In the entries that follow, the line with "Task: Expand the Libraries tree node" opens the range and the line with "Task: Open the dropdown" closes it; repeat that range exactly, both lines included.

──────── Supplied records ────────

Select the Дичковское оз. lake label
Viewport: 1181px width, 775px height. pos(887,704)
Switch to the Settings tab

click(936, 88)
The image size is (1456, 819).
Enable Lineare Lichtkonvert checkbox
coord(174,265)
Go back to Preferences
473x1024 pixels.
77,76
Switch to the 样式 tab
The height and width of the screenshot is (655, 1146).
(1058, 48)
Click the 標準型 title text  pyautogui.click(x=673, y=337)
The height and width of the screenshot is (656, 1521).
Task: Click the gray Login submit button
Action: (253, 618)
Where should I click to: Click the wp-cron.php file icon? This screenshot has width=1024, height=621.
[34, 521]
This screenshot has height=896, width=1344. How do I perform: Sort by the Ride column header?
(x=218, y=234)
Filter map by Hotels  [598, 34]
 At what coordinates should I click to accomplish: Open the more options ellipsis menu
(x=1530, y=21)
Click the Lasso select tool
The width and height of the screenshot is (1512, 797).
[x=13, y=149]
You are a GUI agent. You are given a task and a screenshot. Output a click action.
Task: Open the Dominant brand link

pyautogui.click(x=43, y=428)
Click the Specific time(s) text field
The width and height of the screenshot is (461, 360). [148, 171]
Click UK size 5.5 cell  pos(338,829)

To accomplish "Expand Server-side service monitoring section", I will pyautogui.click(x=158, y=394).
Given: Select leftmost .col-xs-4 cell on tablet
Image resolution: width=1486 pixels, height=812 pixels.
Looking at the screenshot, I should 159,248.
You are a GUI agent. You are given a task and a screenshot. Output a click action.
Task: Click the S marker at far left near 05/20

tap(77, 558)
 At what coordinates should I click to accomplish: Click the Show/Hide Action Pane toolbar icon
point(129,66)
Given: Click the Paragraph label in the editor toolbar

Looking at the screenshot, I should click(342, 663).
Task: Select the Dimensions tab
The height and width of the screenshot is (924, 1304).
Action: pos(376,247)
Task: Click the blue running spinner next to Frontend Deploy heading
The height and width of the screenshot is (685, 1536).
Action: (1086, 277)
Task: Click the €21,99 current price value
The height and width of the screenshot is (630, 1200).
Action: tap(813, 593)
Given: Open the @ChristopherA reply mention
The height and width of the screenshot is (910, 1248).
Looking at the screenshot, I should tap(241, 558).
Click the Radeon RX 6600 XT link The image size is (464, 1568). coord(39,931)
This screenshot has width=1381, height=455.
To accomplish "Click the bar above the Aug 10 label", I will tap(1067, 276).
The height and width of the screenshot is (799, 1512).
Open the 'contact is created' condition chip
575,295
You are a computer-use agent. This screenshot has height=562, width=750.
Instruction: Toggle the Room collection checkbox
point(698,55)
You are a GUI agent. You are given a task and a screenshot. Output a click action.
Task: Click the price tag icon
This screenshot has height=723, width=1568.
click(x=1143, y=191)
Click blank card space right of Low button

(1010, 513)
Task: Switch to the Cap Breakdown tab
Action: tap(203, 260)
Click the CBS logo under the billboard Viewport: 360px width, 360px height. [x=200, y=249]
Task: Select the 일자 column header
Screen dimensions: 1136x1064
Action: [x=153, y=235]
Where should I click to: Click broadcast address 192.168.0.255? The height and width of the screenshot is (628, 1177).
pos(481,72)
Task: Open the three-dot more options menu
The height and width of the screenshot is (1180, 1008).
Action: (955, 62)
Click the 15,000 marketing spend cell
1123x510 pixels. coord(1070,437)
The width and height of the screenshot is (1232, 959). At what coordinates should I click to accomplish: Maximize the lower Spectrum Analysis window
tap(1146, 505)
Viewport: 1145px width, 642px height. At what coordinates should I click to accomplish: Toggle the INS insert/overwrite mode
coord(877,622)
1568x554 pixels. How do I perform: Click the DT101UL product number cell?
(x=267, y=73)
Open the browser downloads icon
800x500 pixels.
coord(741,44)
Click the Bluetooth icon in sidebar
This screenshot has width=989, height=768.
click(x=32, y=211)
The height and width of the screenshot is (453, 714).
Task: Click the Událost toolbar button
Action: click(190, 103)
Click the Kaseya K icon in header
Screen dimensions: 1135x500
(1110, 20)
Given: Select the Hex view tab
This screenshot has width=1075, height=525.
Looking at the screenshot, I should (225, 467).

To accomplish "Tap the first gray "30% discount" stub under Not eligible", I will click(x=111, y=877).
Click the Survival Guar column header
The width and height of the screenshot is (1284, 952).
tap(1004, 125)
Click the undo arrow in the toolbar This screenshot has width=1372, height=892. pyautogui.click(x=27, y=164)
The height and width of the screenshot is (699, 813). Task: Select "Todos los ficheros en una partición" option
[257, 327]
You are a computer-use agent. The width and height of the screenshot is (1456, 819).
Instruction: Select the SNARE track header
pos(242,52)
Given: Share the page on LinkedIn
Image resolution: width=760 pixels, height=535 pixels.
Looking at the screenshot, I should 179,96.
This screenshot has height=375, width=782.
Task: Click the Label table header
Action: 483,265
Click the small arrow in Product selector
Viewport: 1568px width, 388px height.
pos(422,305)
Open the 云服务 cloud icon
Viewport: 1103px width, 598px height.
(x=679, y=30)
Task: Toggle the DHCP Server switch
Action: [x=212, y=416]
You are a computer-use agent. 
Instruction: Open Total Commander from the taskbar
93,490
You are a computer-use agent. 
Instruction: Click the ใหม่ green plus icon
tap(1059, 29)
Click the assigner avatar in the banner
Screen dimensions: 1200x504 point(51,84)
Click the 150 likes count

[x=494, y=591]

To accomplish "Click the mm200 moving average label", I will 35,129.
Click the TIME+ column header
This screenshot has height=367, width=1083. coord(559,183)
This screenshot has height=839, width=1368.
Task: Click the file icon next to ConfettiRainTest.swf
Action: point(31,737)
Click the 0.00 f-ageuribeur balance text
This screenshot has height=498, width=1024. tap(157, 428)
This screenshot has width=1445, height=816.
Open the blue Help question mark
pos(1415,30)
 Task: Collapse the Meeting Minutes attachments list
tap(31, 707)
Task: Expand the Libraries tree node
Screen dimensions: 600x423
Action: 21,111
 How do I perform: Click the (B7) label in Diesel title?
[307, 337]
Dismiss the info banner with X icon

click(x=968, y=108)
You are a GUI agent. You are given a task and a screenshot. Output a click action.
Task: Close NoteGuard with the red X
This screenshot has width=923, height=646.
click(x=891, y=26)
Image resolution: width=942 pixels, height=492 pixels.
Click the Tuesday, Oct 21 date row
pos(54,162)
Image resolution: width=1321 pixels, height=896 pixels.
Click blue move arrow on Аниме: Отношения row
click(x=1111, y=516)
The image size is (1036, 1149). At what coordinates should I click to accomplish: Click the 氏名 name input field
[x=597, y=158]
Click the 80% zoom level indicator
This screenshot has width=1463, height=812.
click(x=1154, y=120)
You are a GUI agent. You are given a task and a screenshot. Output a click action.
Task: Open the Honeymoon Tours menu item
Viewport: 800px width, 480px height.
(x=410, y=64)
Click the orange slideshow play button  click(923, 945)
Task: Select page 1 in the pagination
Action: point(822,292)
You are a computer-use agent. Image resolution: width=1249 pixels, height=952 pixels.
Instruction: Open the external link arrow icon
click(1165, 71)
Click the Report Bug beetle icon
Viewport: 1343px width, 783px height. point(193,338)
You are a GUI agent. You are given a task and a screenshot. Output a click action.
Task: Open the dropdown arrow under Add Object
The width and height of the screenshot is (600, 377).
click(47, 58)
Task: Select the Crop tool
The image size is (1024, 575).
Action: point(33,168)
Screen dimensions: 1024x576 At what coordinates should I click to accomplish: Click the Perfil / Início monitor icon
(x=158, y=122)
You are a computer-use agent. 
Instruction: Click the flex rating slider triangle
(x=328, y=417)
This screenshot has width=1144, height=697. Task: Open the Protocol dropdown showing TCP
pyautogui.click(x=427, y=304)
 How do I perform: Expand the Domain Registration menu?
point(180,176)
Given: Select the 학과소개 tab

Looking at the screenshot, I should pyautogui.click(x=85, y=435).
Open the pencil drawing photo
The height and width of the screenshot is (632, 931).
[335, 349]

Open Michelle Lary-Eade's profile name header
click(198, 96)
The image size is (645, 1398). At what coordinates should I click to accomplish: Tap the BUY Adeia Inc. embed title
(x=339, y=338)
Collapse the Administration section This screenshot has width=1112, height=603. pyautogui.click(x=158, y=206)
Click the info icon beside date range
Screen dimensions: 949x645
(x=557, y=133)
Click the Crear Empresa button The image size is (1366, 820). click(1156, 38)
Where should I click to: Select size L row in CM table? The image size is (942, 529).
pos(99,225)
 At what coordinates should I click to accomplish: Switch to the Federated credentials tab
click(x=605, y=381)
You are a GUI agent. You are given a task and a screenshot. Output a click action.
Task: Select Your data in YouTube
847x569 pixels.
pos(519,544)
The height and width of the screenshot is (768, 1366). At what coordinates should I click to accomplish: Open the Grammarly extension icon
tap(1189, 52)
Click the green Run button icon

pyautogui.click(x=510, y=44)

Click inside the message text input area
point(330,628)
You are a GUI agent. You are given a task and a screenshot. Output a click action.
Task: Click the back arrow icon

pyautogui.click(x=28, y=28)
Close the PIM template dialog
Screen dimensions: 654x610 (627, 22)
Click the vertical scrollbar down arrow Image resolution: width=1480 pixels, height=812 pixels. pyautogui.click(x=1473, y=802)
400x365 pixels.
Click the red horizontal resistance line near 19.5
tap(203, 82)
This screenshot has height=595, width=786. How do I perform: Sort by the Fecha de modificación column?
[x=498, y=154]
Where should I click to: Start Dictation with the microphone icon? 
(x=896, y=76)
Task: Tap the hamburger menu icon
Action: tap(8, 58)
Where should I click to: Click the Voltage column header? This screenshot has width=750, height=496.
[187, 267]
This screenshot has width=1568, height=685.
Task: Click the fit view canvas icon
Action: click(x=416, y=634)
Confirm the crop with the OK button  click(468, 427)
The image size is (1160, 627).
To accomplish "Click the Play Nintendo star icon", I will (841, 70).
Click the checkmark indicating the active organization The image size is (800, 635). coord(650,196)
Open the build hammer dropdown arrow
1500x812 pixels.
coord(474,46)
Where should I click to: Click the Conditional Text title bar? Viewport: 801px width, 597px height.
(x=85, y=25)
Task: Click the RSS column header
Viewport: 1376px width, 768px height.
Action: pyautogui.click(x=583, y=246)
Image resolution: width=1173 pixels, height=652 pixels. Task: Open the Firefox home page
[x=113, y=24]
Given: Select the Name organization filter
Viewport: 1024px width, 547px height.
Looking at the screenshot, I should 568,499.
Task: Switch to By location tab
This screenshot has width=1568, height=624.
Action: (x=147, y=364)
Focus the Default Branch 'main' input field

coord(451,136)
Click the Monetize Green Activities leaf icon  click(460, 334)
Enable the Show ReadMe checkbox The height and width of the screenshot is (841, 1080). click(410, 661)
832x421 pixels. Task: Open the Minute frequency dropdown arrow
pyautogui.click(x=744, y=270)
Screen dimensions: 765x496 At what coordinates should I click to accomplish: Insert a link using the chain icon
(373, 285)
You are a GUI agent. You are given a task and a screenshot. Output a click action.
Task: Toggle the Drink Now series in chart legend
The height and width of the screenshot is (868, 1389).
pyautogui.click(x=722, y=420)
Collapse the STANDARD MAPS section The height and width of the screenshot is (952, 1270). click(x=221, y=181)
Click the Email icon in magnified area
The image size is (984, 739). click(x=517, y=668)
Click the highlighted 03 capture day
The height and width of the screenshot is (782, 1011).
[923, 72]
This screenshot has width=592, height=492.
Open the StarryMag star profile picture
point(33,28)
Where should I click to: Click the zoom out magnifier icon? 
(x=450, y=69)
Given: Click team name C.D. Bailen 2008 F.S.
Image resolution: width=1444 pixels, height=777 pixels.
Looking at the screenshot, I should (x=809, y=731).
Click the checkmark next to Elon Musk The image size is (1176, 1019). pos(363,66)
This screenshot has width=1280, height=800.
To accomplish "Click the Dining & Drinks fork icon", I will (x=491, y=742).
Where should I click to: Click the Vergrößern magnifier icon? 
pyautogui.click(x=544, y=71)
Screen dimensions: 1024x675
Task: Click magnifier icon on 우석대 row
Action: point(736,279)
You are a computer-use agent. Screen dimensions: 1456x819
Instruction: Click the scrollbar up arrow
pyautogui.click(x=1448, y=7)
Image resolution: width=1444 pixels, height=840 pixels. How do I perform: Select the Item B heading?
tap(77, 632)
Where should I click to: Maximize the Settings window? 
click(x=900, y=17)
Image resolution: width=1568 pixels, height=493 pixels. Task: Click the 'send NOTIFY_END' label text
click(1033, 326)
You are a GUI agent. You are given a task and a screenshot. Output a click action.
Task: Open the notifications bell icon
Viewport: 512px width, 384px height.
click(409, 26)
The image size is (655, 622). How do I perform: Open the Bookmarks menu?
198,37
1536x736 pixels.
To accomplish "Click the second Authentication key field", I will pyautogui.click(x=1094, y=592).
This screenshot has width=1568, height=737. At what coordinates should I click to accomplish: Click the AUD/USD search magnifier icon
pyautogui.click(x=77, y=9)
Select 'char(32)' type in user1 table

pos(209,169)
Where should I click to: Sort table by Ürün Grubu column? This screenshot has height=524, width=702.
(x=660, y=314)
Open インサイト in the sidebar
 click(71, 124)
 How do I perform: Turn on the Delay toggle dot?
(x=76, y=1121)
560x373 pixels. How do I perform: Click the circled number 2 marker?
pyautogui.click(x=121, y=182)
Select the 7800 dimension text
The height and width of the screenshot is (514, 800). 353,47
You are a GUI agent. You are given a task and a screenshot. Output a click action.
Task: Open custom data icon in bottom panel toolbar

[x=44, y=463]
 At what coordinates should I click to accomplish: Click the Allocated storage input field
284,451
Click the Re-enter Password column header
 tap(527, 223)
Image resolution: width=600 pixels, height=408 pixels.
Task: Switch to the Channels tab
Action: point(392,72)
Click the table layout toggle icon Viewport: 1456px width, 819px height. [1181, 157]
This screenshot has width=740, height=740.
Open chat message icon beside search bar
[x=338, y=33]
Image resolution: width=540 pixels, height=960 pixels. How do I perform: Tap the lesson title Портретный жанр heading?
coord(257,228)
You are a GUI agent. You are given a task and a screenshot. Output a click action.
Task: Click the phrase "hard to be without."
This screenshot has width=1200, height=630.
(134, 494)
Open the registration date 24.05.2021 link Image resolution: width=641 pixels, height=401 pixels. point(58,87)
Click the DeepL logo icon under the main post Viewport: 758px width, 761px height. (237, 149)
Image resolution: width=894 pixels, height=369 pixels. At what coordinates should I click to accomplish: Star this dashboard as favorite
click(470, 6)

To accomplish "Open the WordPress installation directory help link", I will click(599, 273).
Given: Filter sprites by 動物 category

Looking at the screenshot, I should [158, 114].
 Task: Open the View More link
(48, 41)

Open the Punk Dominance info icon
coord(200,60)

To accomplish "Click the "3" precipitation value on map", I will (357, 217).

────────

Expected answer
Task: Expand the Libraries tree node
Screen dimensions: 600x423
Action: 21,111
 How do I perform: Click the (B7) label in Diesel title?
[307, 337]
Dismiss the info banner with X icon

click(x=968, y=108)
You are a GUI agent. You are given a task and a screenshot. Output a click action.
Task: Close NoteGuard with the red X
This screenshot has width=923, height=646.
click(x=891, y=26)
Image resolution: width=942 pixels, height=492 pixels.
Click the Tuesday, Oct 21 date row
pos(54,162)
Image resolution: width=1321 pixels, height=896 pixels.
Click blue move arrow on Аниме: Отношения row
click(x=1111, y=516)
The image size is (1036, 1149). At what coordinates should I click to accomplish: Click the 氏名 name input field
[x=597, y=158]
Click the 80% zoom level indicator
This screenshot has width=1463, height=812.
click(x=1154, y=120)
You are a GUI agent. You are given a task and a screenshot. Output a click action.
Task: Open the Honeymoon Tours menu item
Viewport: 800px width, 480px height.
(x=410, y=64)
Click the orange slideshow play button  click(923, 945)
Task: Select page 1 in the pagination
Action: point(822,292)
You are a computer-use agent. Image resolution: width=1249 pixels, height=952 pixels.
Instruction: Open the external link arrow icon
click(1165, 71)
Click the Report Bug beetle icon
Viewport: 1343px width, 783px height. point(193,338)
You are a GUI agent. You are given a task and a screenshot. Output a click action.
Task: Open the dropdown arrow under Add Object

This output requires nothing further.